#### What you will do:
Give back only the lines from the one holding "The width and height of the screenshot is (379, 746)." through the end of the entries, inclusive. In them, replace "screenshot" with "image" and leave everything else unchanged.

#### Entries provided:
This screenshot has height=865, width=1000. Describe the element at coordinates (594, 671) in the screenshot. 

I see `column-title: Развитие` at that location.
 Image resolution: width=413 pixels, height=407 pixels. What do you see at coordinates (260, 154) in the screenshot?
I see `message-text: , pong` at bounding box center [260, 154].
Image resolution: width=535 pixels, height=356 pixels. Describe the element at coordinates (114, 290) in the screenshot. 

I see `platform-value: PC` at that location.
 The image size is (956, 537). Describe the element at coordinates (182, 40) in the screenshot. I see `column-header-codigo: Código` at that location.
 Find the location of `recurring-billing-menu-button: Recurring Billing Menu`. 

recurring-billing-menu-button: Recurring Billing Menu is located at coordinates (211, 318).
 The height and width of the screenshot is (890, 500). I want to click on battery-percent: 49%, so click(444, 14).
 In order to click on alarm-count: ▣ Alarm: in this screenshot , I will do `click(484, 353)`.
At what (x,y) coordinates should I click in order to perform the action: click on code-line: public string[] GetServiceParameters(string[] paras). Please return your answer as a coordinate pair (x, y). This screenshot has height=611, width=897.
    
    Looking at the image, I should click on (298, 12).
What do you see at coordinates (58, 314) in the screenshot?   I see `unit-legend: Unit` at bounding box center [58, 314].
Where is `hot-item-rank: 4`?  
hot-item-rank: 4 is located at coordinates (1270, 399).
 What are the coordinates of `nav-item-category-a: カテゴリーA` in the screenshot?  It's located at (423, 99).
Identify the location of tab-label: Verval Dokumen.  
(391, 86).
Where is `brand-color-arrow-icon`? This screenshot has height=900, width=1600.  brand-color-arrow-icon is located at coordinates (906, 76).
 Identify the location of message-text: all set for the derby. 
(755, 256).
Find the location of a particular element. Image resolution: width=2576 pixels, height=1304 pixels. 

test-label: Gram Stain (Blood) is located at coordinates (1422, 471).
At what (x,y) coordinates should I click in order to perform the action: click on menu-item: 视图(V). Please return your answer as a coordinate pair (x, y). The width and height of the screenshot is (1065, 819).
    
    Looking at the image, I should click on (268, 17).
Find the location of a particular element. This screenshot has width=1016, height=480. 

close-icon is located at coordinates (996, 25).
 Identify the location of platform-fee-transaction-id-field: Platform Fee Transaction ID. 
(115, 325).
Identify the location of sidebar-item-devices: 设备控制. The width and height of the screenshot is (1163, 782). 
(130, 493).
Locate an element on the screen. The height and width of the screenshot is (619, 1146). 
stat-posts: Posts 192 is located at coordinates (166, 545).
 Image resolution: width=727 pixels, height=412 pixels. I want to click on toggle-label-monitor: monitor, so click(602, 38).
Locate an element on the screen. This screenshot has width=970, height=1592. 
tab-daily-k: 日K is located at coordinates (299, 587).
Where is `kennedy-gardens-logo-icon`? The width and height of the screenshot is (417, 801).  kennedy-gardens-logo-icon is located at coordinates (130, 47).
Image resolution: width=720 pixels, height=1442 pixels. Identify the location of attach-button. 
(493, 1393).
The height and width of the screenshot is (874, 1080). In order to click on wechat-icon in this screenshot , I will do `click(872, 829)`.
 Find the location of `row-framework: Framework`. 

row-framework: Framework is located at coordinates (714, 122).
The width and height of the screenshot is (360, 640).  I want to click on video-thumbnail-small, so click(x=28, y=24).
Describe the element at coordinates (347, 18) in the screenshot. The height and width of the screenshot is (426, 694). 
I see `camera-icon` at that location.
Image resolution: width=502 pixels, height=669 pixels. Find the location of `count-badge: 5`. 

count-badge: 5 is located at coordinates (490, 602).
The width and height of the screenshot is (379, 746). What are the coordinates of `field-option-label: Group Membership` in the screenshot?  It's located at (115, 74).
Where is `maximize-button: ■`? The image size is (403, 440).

#### Response to this exercise:
The width and height of the image is (379, 746). What are the coordinates of `field-option-label: Group Membership` in the image?  It's located at (115, 74).
Where is `maximize-button: ■`? The image size is (403, 440).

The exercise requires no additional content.